Askıya almak
[D] Geciktirmek. Bir işi beklenen şartlar oluşuncaya kadar geciktirmek. Altı boşaltılmış bir yapıyı altına dikmeler koyarak yıkılmaktan kurtarmak.
Ayağının tozu ile gelmek
[D] Yeni gelmek. Henüz gelmek.
Bam teline basmak
[D] Kişinin duyarlı olduğu konuda onu kızdıracak şekilde konuşmak.
Başı doğrulmak
[D] Sıkıntılı durumdan kurtulmak, rahata, mutluluğa kavuşmak.
Helâl süt emmiş
[D] Doğru, temiz karakterli. Başkaları için kötülük düşünmeyen.
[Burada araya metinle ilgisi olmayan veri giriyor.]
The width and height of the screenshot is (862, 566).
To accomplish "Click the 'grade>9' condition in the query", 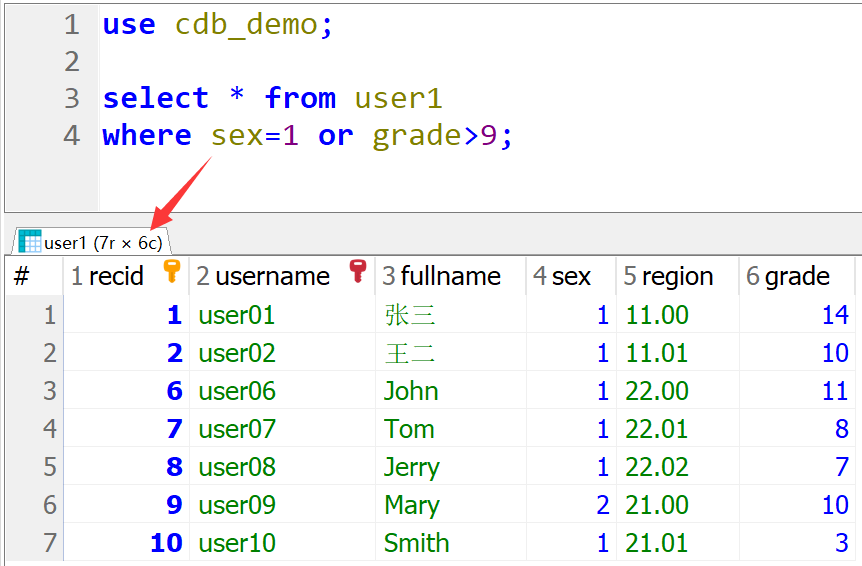I will (435, 135).
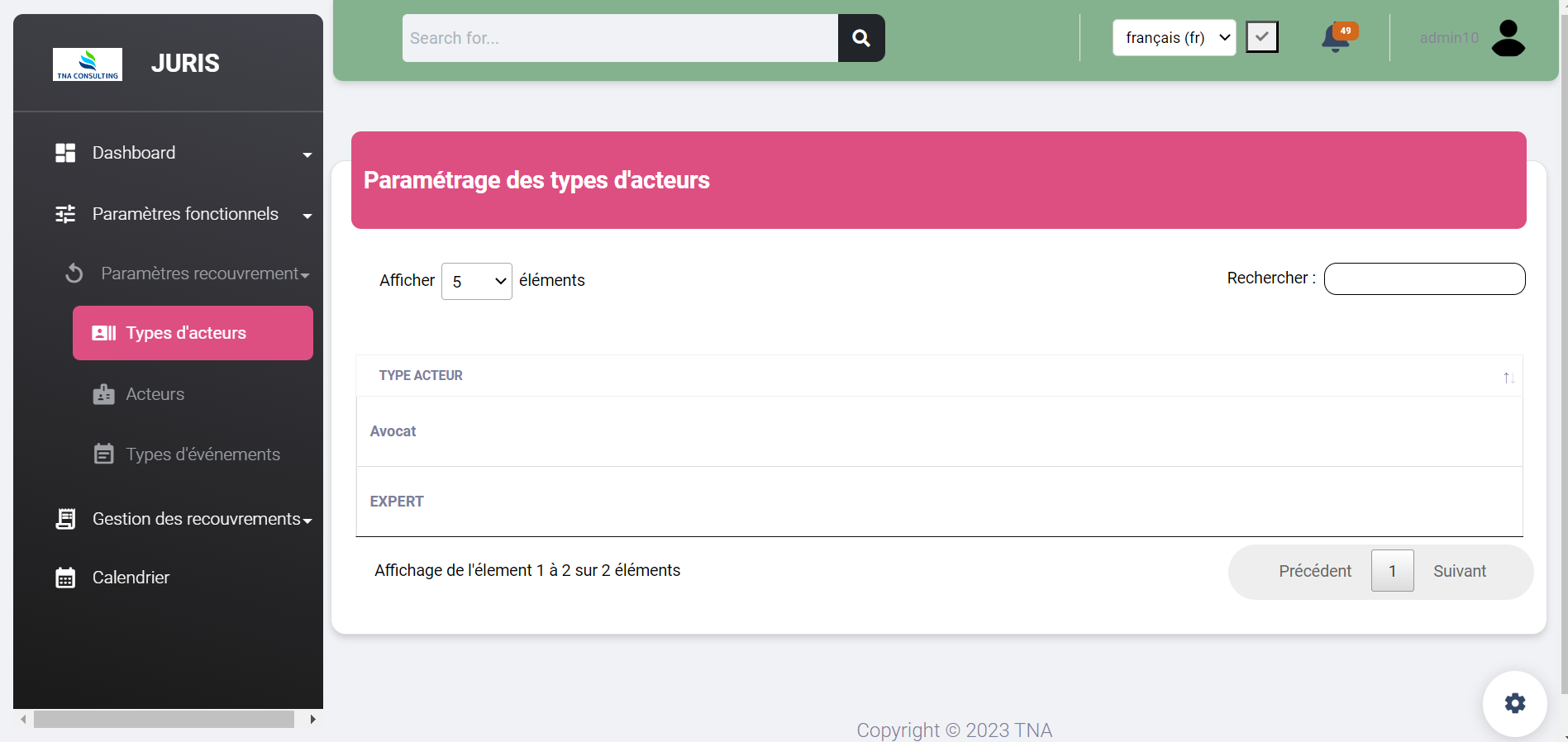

Her zaman doğruluktan ayrılmayan.
Kedi ne budu ne
[D] Kendisi aciz ve zavallı bir kimsedir, ondan büyük bir şey ummak, beklemek doğru değildir.
Kötü kişi olmak
[D] Hâl ve tavırları ile bazı kimseleri kendine düşman etmek.
Ruhu duymamak
[D] Yapılan işin hiç farkında olmamak, sezinlememek.
Söz dinlemek
[D] Kendine verilen öğütleri tutmak, yaşamını verilen öğütlere göre plânlamak.
Su koyvermek
[D] Sululuk etmek, sözünde durmamak. Kötü şakalar yapmak. Sebze ve meyveler için kesilirken, pişirilirken su salıvermek.